McDaniel was a four-year letterman (1992–1995) at East Carolina University before moving onto the NFL. He ended his Pirate tenure with 112 tackles and 13 interceptions, pacing the Pirates in that category from 1993 to 1995 (2 in 1993, 5 in 1994, and 6 in 1995). He is tied in East Carolina Pirates record book for career high interception for a touchdown with two. As a college senior, he earned First-team All-South Independent honors.

McDaniel's professional career began with the Carolina Panthers, who selected him with the 111th pick of the fourth round in the 1996 NFL draft. As a defensive back and special teams standout, he spent seven years in the NFL with the Carolina Panthers (1996, 2002), Indianapolis Colts (1997), Miami Dolphins (1998), New York Giants (1999–2001), and the Arizona Cardinals (2003).

He ended his professional career with 161 tackles, 32 passes defended and nine interceptions. McDaniel had six interceptions in 2000, when he helped the New York Giants to a 12–4 regular-season record.

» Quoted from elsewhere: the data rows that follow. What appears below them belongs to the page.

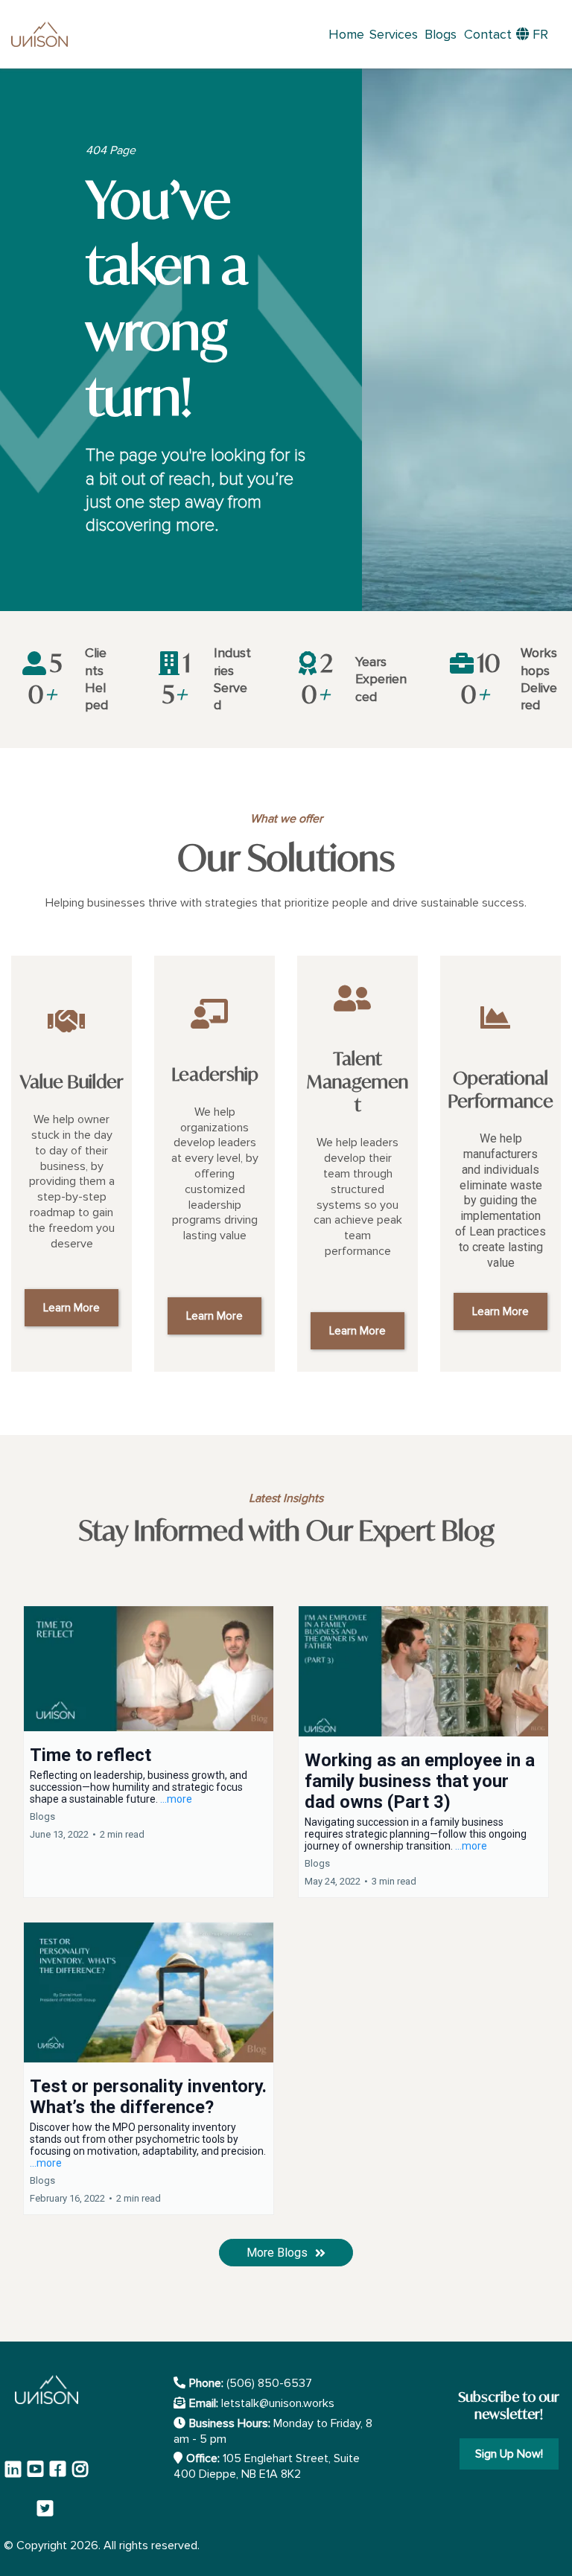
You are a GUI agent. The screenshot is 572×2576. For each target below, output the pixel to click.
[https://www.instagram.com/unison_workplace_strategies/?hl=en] (82, 2476)
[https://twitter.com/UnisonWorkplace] (48, 2507)
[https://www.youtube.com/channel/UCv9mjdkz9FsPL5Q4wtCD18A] (37, 2476)
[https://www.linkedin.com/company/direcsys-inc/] (15, 2476)
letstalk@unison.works (277, 2403)
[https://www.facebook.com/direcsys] (59, 2476)
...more (176, 1799)
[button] (148, 1752)
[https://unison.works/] (39, 35)
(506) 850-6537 (269, 2383)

The Jonesboro, Georgia native is one of 14 East Carolina Pirates to be on the active roster for a Super Bowl team, earning a starting nod as the nickel back in Super Bowl XXXV against the Baltimore Ravens. A week prior to Super Bowl XXXV, McDaniel was named the New York Giants Defensive Player-of-the-Game in a 41–0 victory over the Minnesota Vikings in the NFC Championship Game.

After ending his player career, McDaniel took time away from the game to be with his newborn son until the 2006 season, when he volunteered in the Akron Zips football office. From 2007 to 2009, he served as the Akron Zips football Cornerback Coach, guiding two players to All Mid-American Conference honors.

McDaniel also worked for the East Carolina Pirates as a Strength and Conditioning Coach from 2011 -2014.

McDaniel received a Bachelor of Art in Criminal Justice from East Carolina University in 1995.